Game time! Oh, but not football. That would be foolish. It’s the big volleyball match! The Panthers are winning 13-6, but the opponents catch up and eventually it’s tied at 13 with a minute to go. Coach and Julie look bored to tears. There are about 50 people in the crowd, which, recalling my own volleyball days, is about 48 too many. Tami gives the team a great little pep talk, and long story short, they win. Sorry, it’s just too hard to make volleyball even marginally exciting. Tami hugs Tyra, who is forced to admit that she had a good time. From the bleachers, Julie sulks and says that their record is still 1-7. “But your mom is 1-1!” exclaims Coach. “Oh my God, where did we put Gracie??” neither of them yell.

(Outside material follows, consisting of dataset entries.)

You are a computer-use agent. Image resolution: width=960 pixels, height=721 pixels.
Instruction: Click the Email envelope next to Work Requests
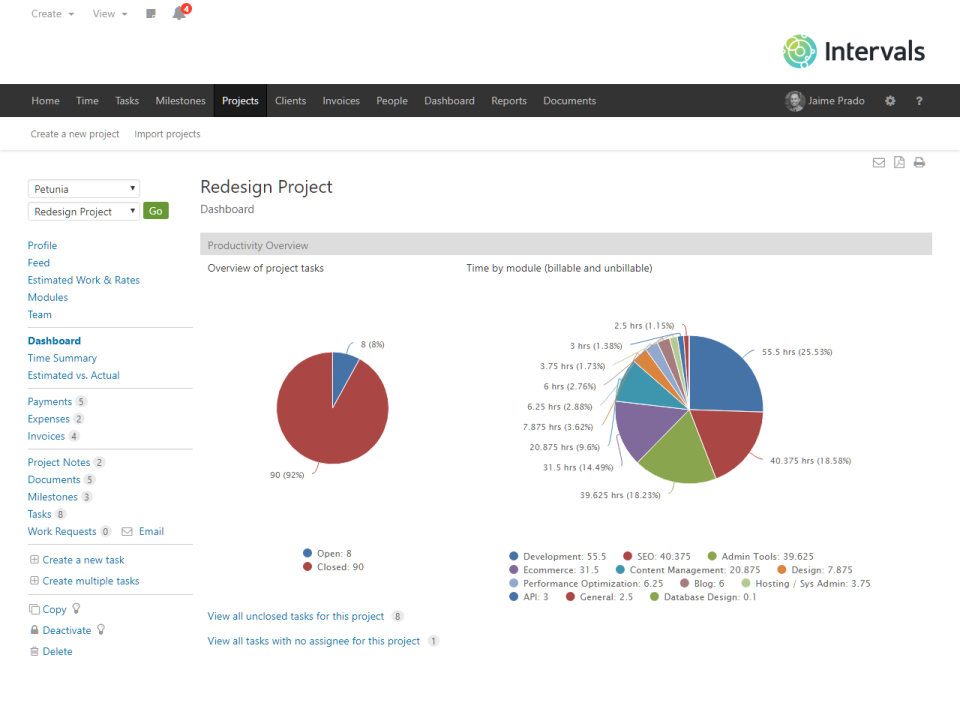[124, 531]
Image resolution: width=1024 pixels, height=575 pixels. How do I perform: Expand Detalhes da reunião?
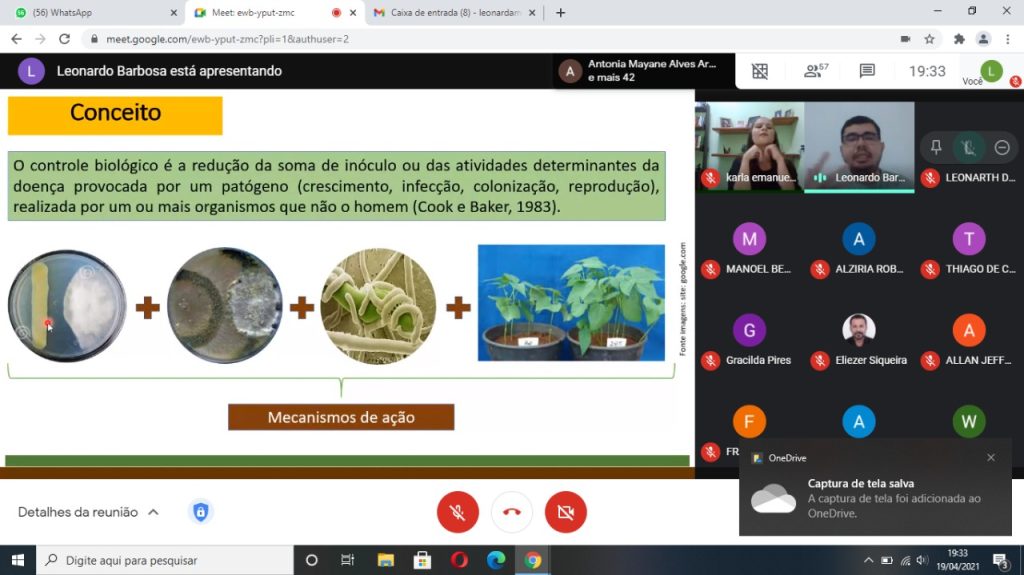pyautogui.click(x=88, y=512)
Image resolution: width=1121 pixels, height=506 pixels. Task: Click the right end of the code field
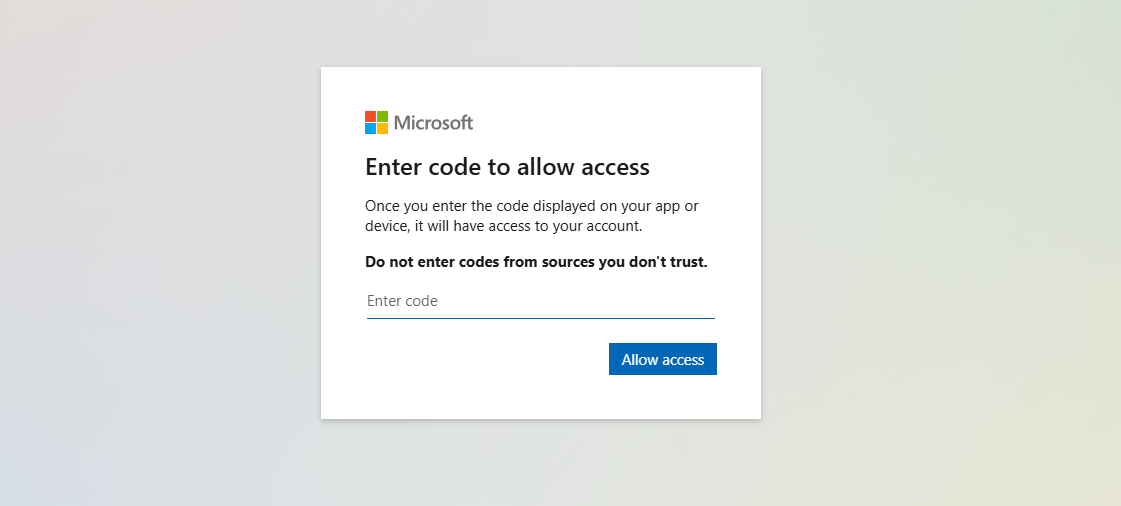click(x=704, y=301)
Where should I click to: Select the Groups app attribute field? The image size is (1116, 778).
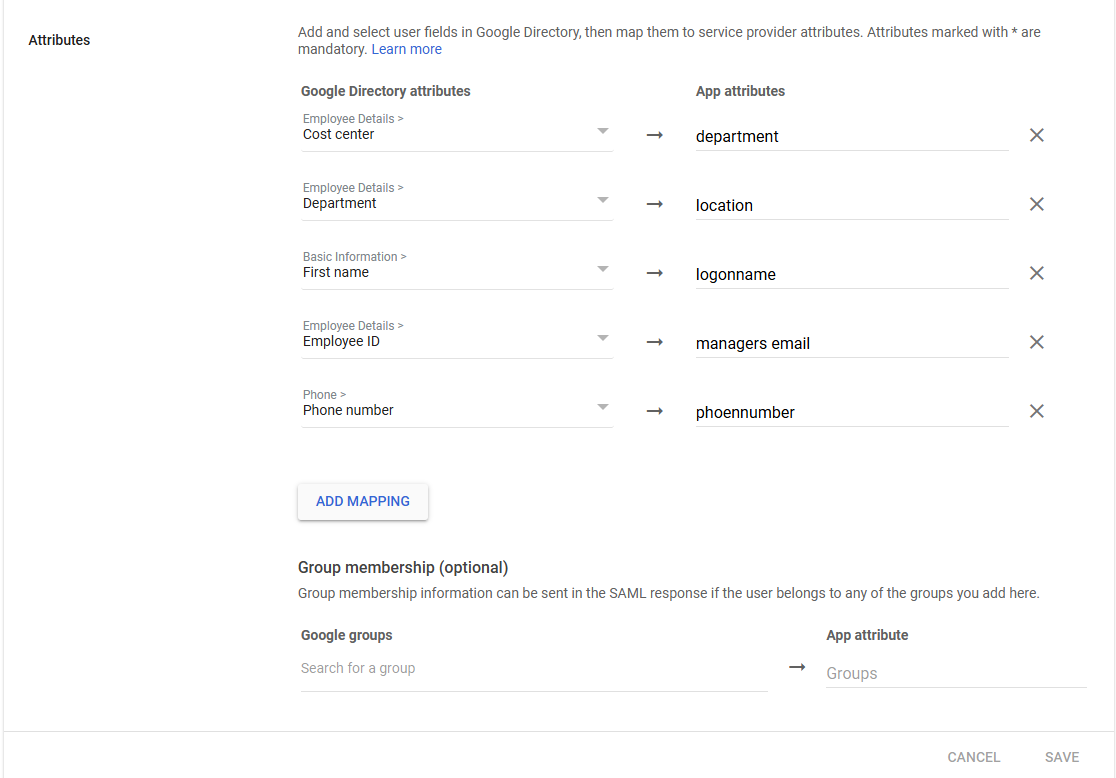955,674
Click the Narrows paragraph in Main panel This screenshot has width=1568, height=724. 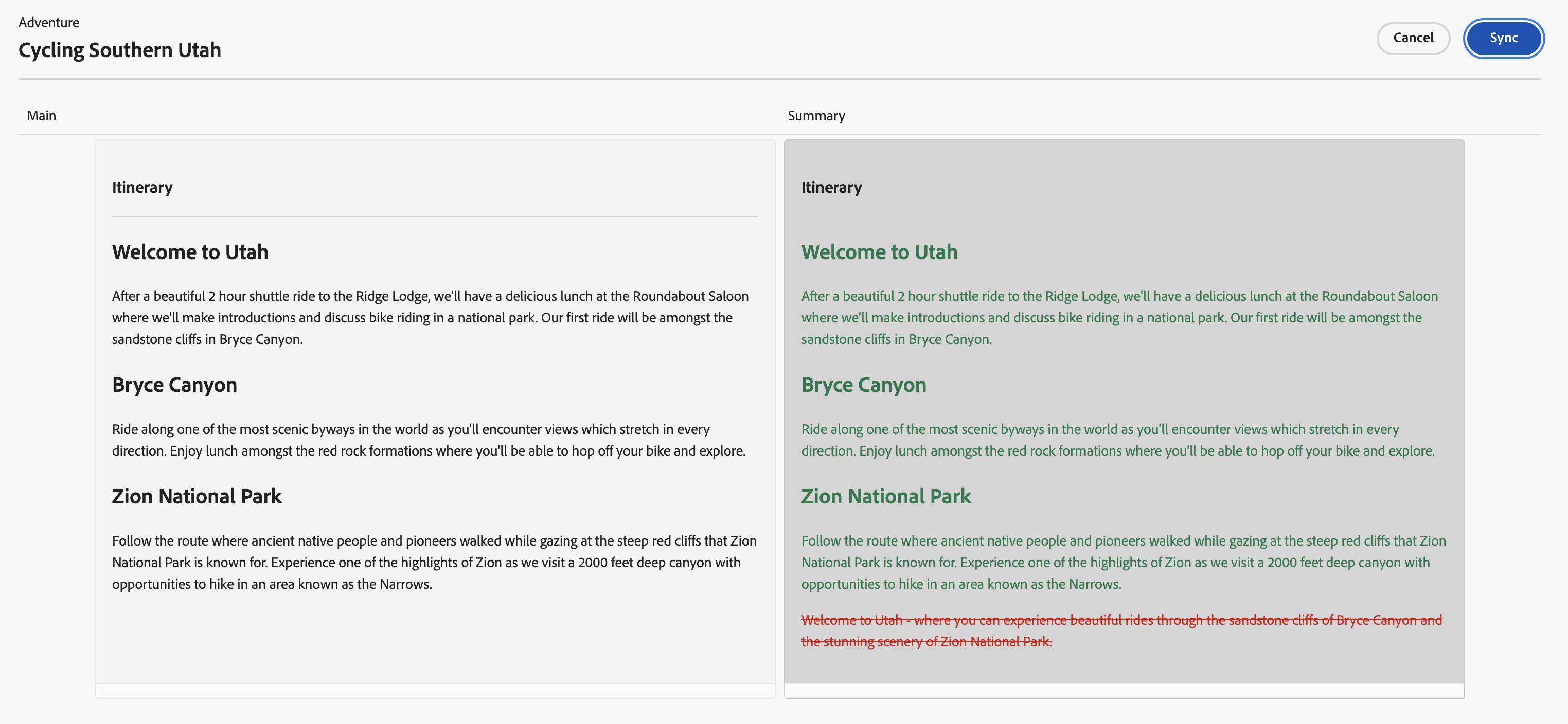tap(433, 562)
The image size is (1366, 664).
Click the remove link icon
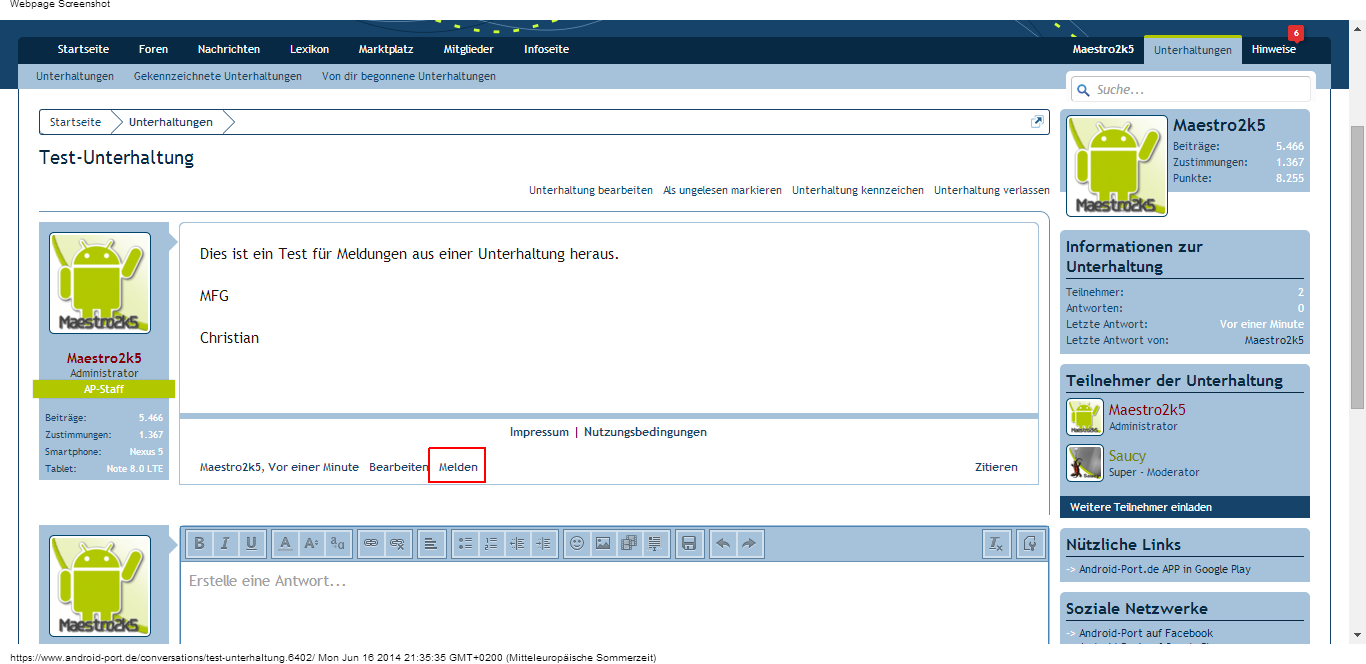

Tim and Billy interrupt an “Ideas On How To Be More Disgusting” workshop at Blob’s house to give him the money. He waves a gun around and makes them come inside while he counts it. Once he determines that it’s all there, Tim starts to leave, but Billy demands that Blob never touch Tim again. He becomes more and more insistent until Blob gets pissed and they start fighting. Tim pulls him out of the house and they’re just barely able to get into the truck and speed away as Blob and his goons chase behind them and break a window.
Dillon’s World-Famous Glee Club
And finally, Coach shows up at Smash’s house to inform him that the board has decided to suspend him for the next three games, which is the rest of the regular season. We end with Smash wondering how he’s supposed to get to the playoffs, and then state. Maybe if you just start chanting WE GOING TO STATE roughly 548 times, it’ll happen. Worked last year!
I liked this episode. I like how the Smash story is progressing, they finally found a way to make Smash’s ego bite him in the ass. It’ll be interesting to see how he takes it. I loved Tim’s little profession of love, but I’m glad Lyla shot him down. I’m sure that the relationship between her and Chris will be destroyed somehow, but for now it’s nice. I hope Blob is gone forever. I was quite ecstatic to see so much of Jason, though the car selling made me cringe a bit and I hope he moves on from that job fairly quickly. Might be fun to see him on a whirlwind tour of all the careers that Dillon can offer him. Arctic Freeze Manager! Applebee’s Shift Leader! The possibilities are endless. I hope the Landry-Tyra thing is on it’s way out as well. I’m glad to see him moving on, even if it is with the proud owner of the Mirth-Mobile. I miss the old Landry, the one who had no real plotlines and just made snarky comments to Matt. Where is he? Some say he burned up with that station wagon of his. Or so the legend goes…
Sorry, I’m delirious after too many Strange Wilderness trailers. Though I sure do get a kick out of that laughing shark. Anyway, what did we all think?